藤代: おはようございます。今日は、トランプ大統領の誕生で俄かに注目を集めている1980年代のレーガン政権、いわゆるレーガノミクスを参考に今後の情勢についてお話します。ちなみに "アベノミクス"はこれをもじったもの。政策のパッケージも似ていない。
J.K.: レーガン大統領といえば、69歳という高齢で大統領に就任したこともあってトランプさんと比較されていましたね。
藤代: 実は経済政策も似ている。簡単に概要を説明すると、レーガン共和党もトランプ共和党も、大規模減税と規制緩和が政策の目玉だった。これは企業の収益力を高め、そこを起点に経済成長につなげようとの狙い。実業家出身のトランプ氏らしい発想といえる。今回、トランプ共和党は法人税を現行の35%から一気に先進国最低レベルの15%まで下げるとしているほか、規制緩和に取り組むとしていて、企業に優しい政策を打ち出している。
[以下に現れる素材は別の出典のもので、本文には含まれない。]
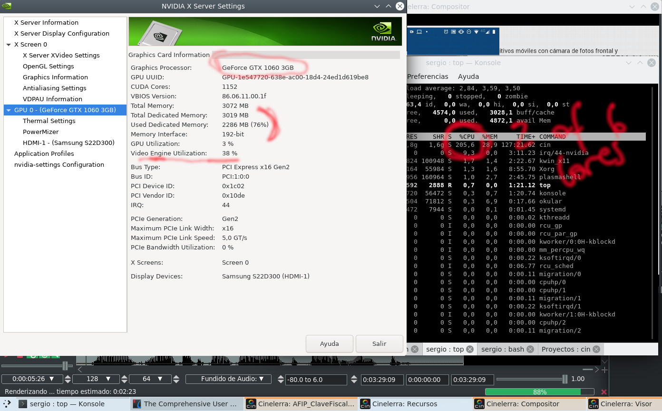Open the KDE application launcher in taskbar
Image resolution: width=662 pixels, height=411 pixels.
point(7,404)
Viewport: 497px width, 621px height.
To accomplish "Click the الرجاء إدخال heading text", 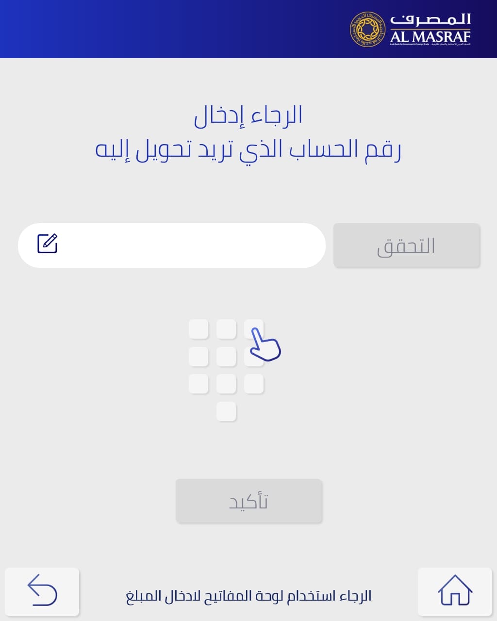I will 248,115.
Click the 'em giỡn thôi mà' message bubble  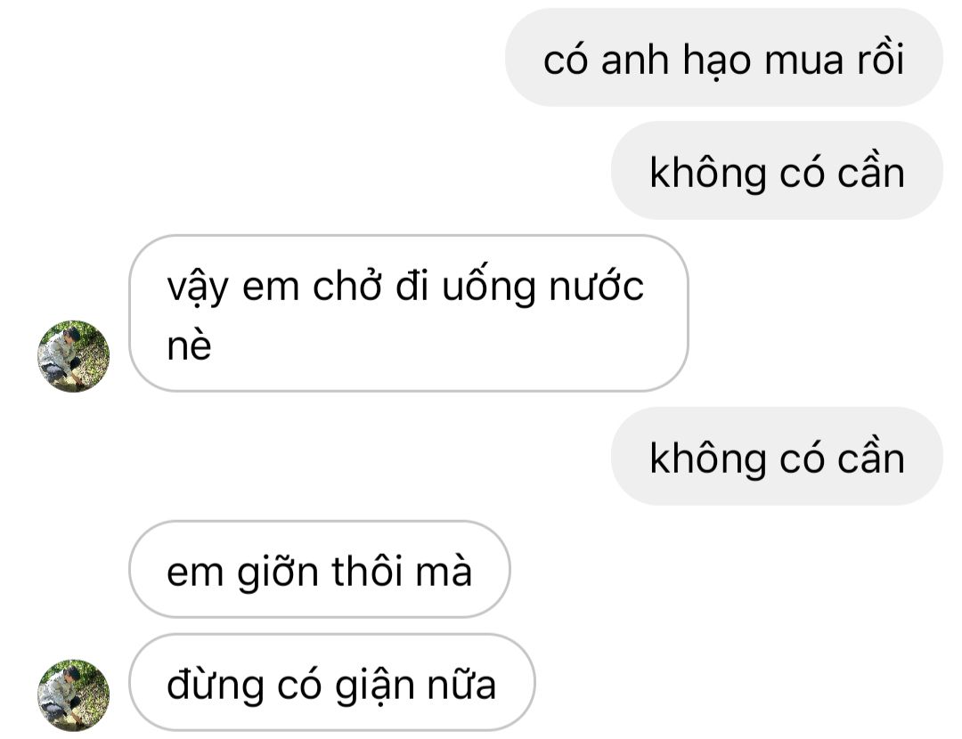click(320, 569)
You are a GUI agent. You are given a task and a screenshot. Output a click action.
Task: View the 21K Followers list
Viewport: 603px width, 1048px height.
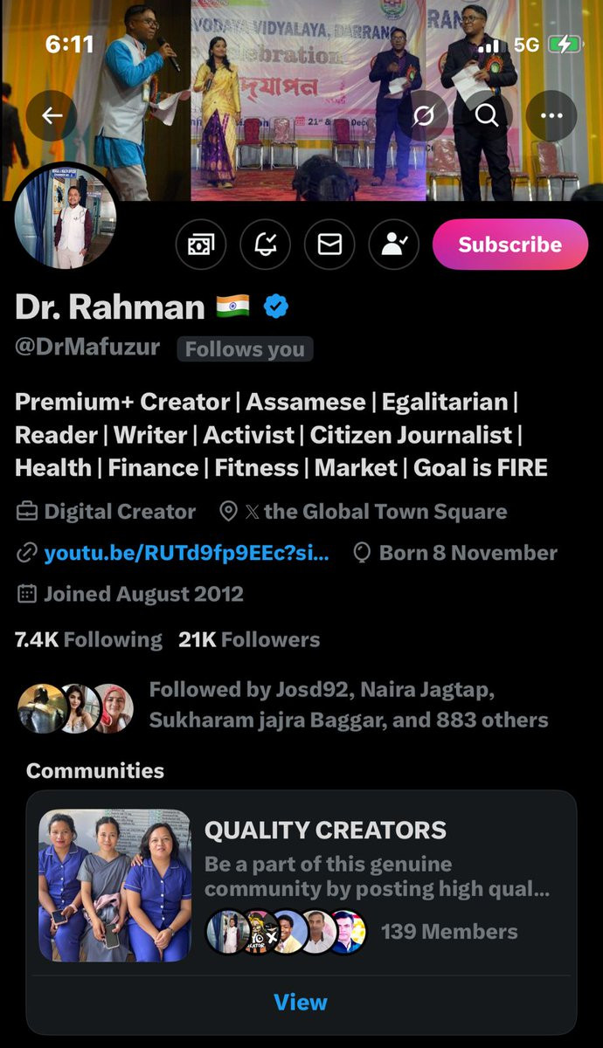[249, 639]
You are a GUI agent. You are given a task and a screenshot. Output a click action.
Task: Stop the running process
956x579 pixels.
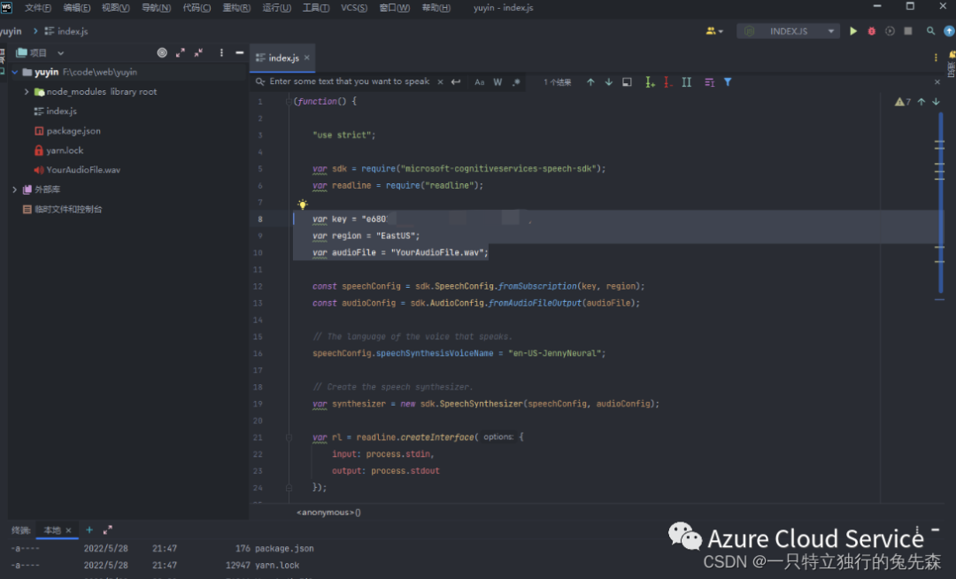click(x=906, y=31)
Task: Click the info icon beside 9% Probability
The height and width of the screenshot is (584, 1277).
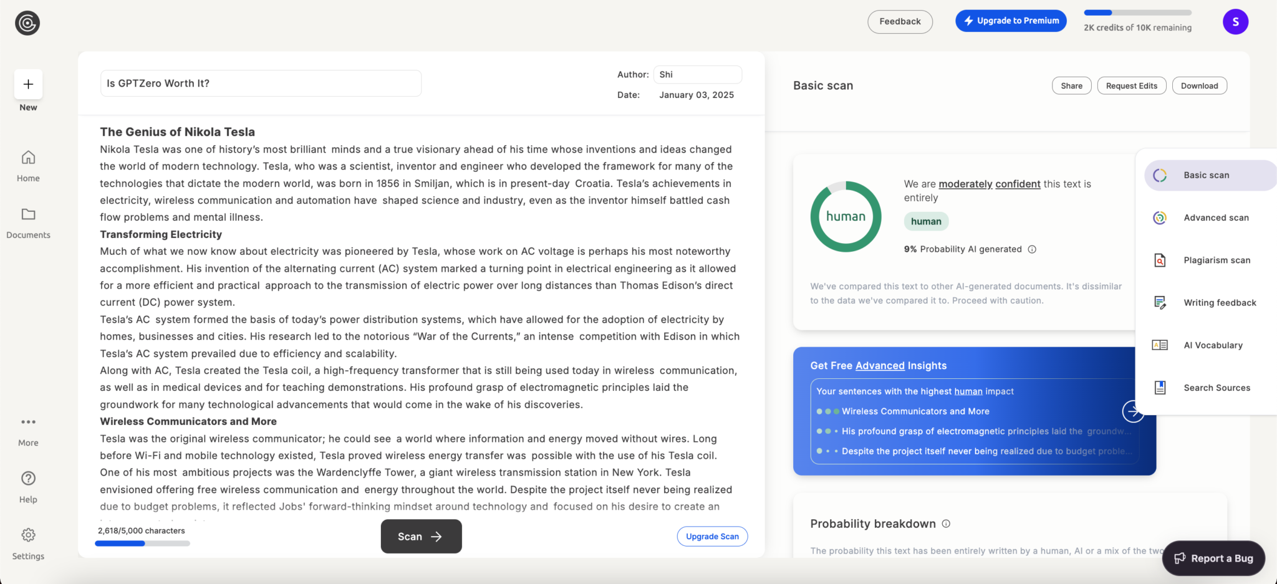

J.K.: アメリカをはじめ世界的に株が上がっているのは、そういう企業重視の政策が背景にあるんですね?
藤代 今の金融市場ではレーガノミクスを参考に取引している人も数多くいるとみられ、金融市場の動きは当時と似ている。実際、選挙の後、米国の長期金利が上昇している。選挙前に1.8%だったものが、今は2.2%。日本やドイツの長期金利が0%に近いので、投資家はこの2.2%の金利を求めて米国への投資を膨らませている。これがドル高・円安の背景。1980年代前半のレーガノミクスの時も似たような状況だった。
J.K.: 当時と同じなら、しばらく円安が続くということですか?
藤代: そうなら1-2年は円安が続く可能性が高いと思う。しかし、レーガノミクスの後半に目を向けると、かなりのUSD高となったため、アメリカの自動車・電気産業に大きな打撃を与えた。そのため、米国政府がこれ以上のUSD高は容認できないとして、プラザ合意という政治家同士の話し合いとなった。そして為替は1ドル250円が一年後には150円。現代は政治が為替を決めるということはないが、"プラザ合意再び!!"という連想が働き易いのも事実なので、為替は一方的な動きにはなりにくいと思う。